The lynch-pin of the investigation turns out to be an oversight by Ulbricht, who posted thinly-veiled Silk Road marketing messages on two separate forums, but then later solicited unrelated IT help on another forum whilst listing his real email address as a contact point, using the same username “altoid.” Once Ulbricht appeared on investigators’ radar, it was only a matter of due diligence to make multiple connections between him and Silk Road.

The arrest brings with it both practical and philosophical implications. To his detractors, Dread Pirate Roberts was known as a modern-day cyber hooligan, overseeing his drug empire under the cowardly cloak of anonymity. But he had his fans too. Stating explicitly at one point that he was striving to accomplish two goals: 1) To remove the violence from drug purchases, and 2) To reduce the risk of purchasing drugs of questionable quality, DPR may have in fact made inroads towards his ideals. By anonymizing buyers and sellers, it is conceivable that drug-related violence was reduced among Silk Road users. In addition, by using an Amazon-like vendor rating system, buyers were able to purchase illicit drugs with high confidence that they were of high purity.

DPR was as well known for his roll as the leader of Silk Road as he was for his idealistic prose.
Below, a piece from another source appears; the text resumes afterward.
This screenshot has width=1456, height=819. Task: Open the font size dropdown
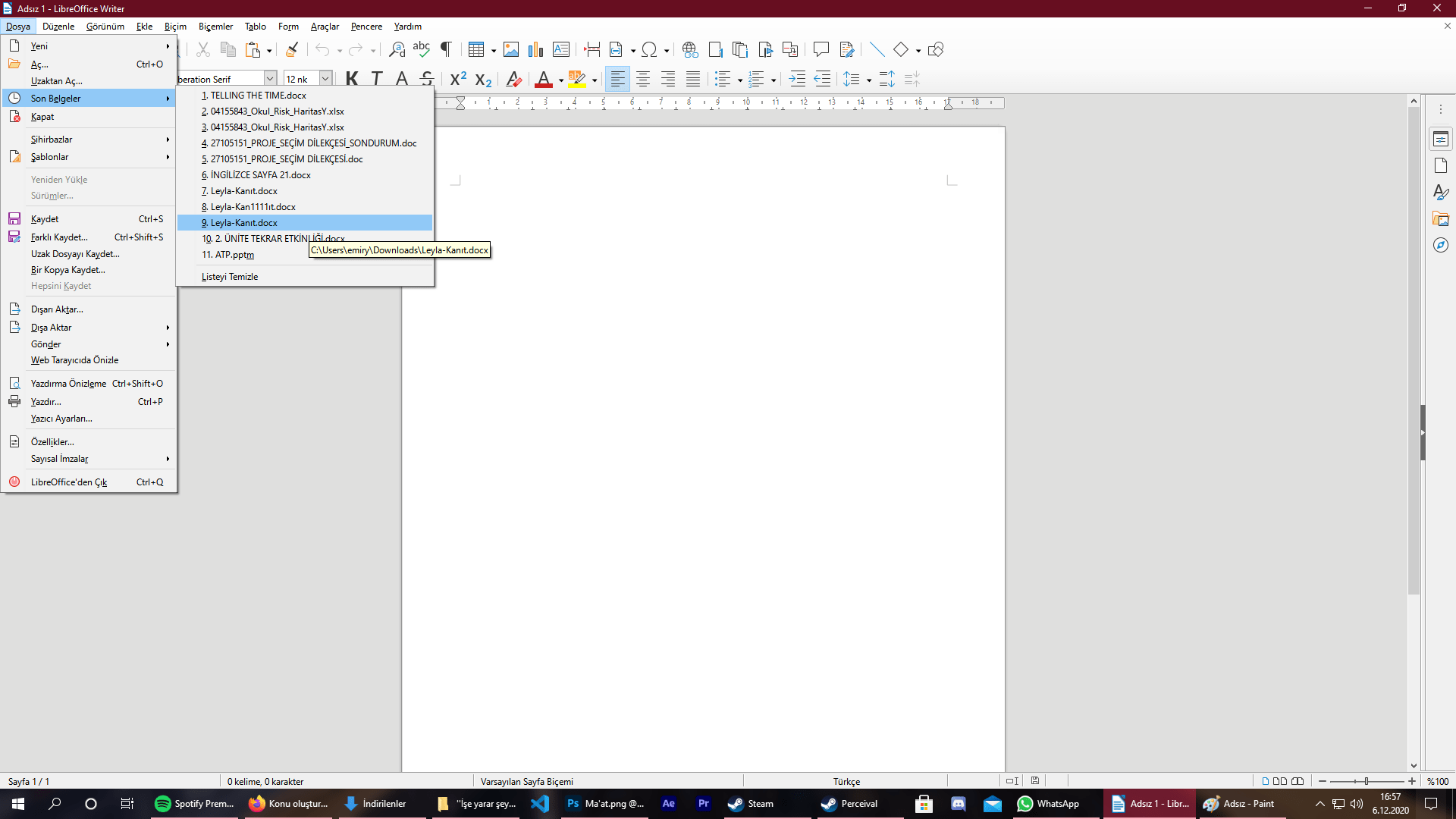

In his lengthy posts, he extolled the moral virtues of a free society, often lauding his customers as brothers in arms. He was known as a pacifist and a dreamer.

But the recent FBI warrant paints a far darker picture of Ulbricht, after allegedly accessing a series of private messages in which he solicits the murder of a Silk Road user who was blackmailing DPR. According to the documents retrieved, an assassination was carried out in Canada for US $150,000 equivalent – a premium over the last “hit” that DPR ordered which was for only $80,000. However, this accusation has not been fully corroborated, as there were no reported murders at the time and place mentioned. If these allegations are true, it will assuredly change the opinions of DPR’s followers. In the meantime, we have only the warrant document as evidence and will have to wait to see if the charges are corroborated or refuted.

A commonly debated topic among Bitcoiners is how their favorite crypto-currency is related to Silk Road. How much of the daily Bitcoin transaction volume is drug purchases? Without Silk Road, would the Bitcoin value be much lower? Maybe without the stigma of Silk Road the value would actually be much higher? Bitcoiners posting to the Bitcoin sub-reddit forum differ on their reactions. Some feel that DPR’s arrest is a good thing for Bitcoin, while others believe that he was doing the world a valuable service. Will the shuttering of Silk Road have a positive, negative, or even neutral effect on the price of Bitcoin? At least in the short-term, the price has plummeted over 30% in the last hour (the BitStamp price went from ~$125 to ~$90). Are Silk Road users dumping their Bitcoin as fast as they can? Or is this just speculative selling? Only time will tell just how important, or insignificant, that Silk Road was to the value of Bitcoin.

A great implication to consider: If the US government successfully seized the Silk Road Bitcoin stash, then it may now be one of the largest holders of Bitcoin in the world.